With a roar, a huge flame shot up toward the balloon’s envelope. The balloon immediately started to rise, but it didn’t look as though it would rise fast enough to miss the houses. The basket just cleared a chimney, but I heard the rope lash against the bricks.
“Freak!” I screamed, and looked over the side.
My friend was clinging to the side of the basket. My hand shot out and clasped his, and I pulled him to safety.
“Got any breath mints?” he asked, then tumbled into the basket.
I kept my hand on the burner lever for the next minute or so. The bowl of the enormous toilet above me glowed intensely from the flame of the gas jet. It looked like a warning against overindulging in jalapeños. We rose to the same height as the Omaha, about three hundred feet.
When we had inflated the balloons that afternoon, Alf had explained the basics of hot-air flight to us. To go up, you either made the air inside the envelope warmer or you dropped ballast and made the basket lighter. To descend, you either allowed the air in the envelope to cool or, to descend more quickly, you opened the parachute valve at the top of the envelope and let the warm air out. That was all there was to it. There was no such thing as steering.
“We’re gaining on them!” Freak sounded surprised.
“I think it’s the flush tank,” I said. “It’s acting like a sail.”
“Thank you, Science Girl,” said Freak.

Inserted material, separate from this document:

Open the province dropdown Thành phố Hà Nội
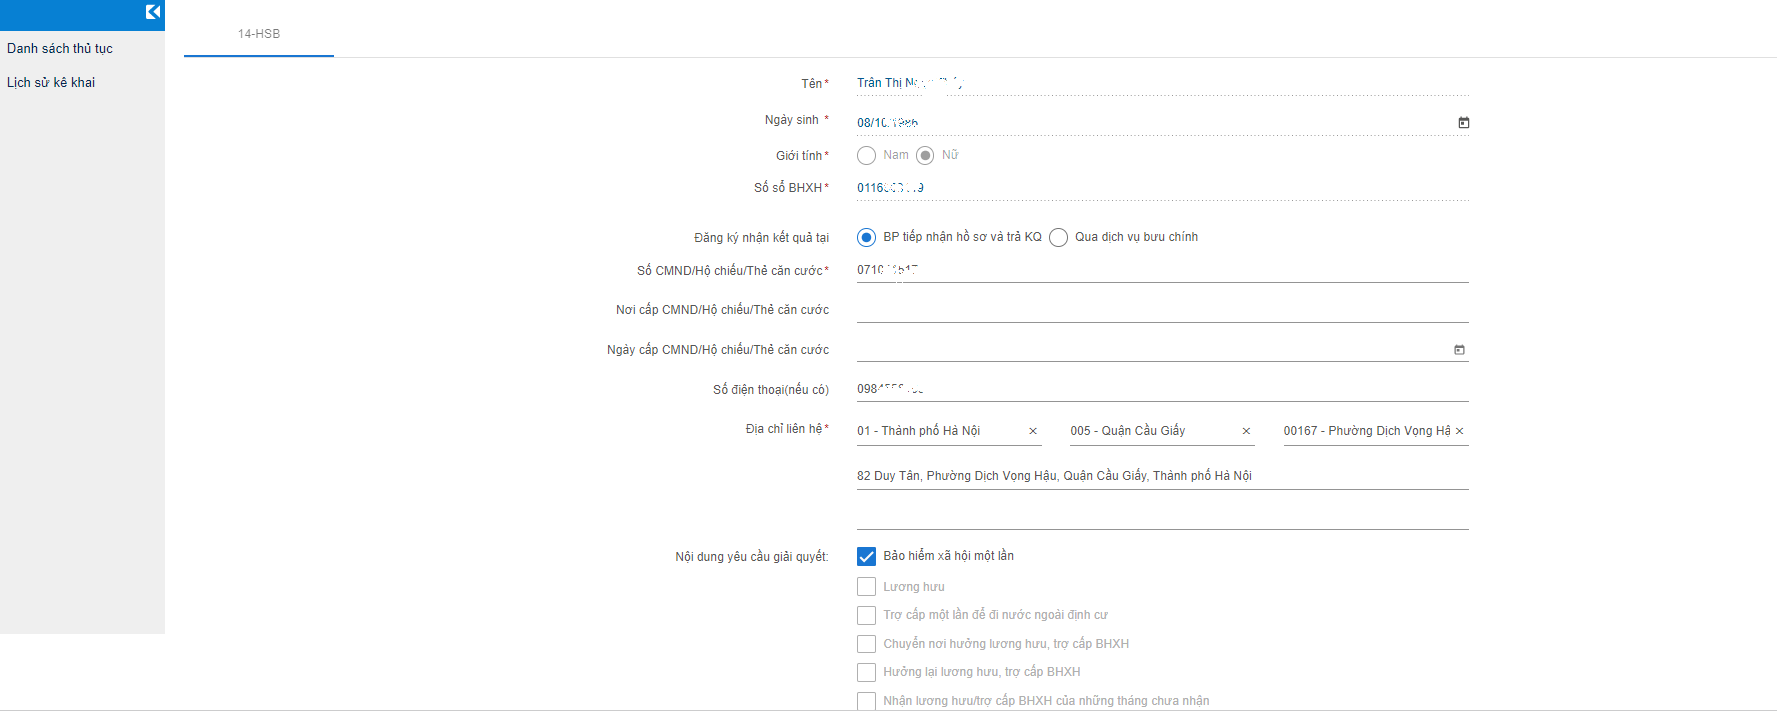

We looked at each other, suddenly realizing how much we’d miss her if anything happened to her.
The wind was out of the west, propelling the balloons toward Rodmore. The night was clear, the moon was full, and we could see Fiona and Disin outlined in the basket of the Omaha. Fiona was unrestrained. But then, there was nowhere she could go. She was in the corner of the basket opposite Disin, gripping one of the ropes connecting the balloon to the basket and staring at her feet. I could tell she was concentrating on not looking over the basket’s edge. As we watched, Disin tossed a sandbag out.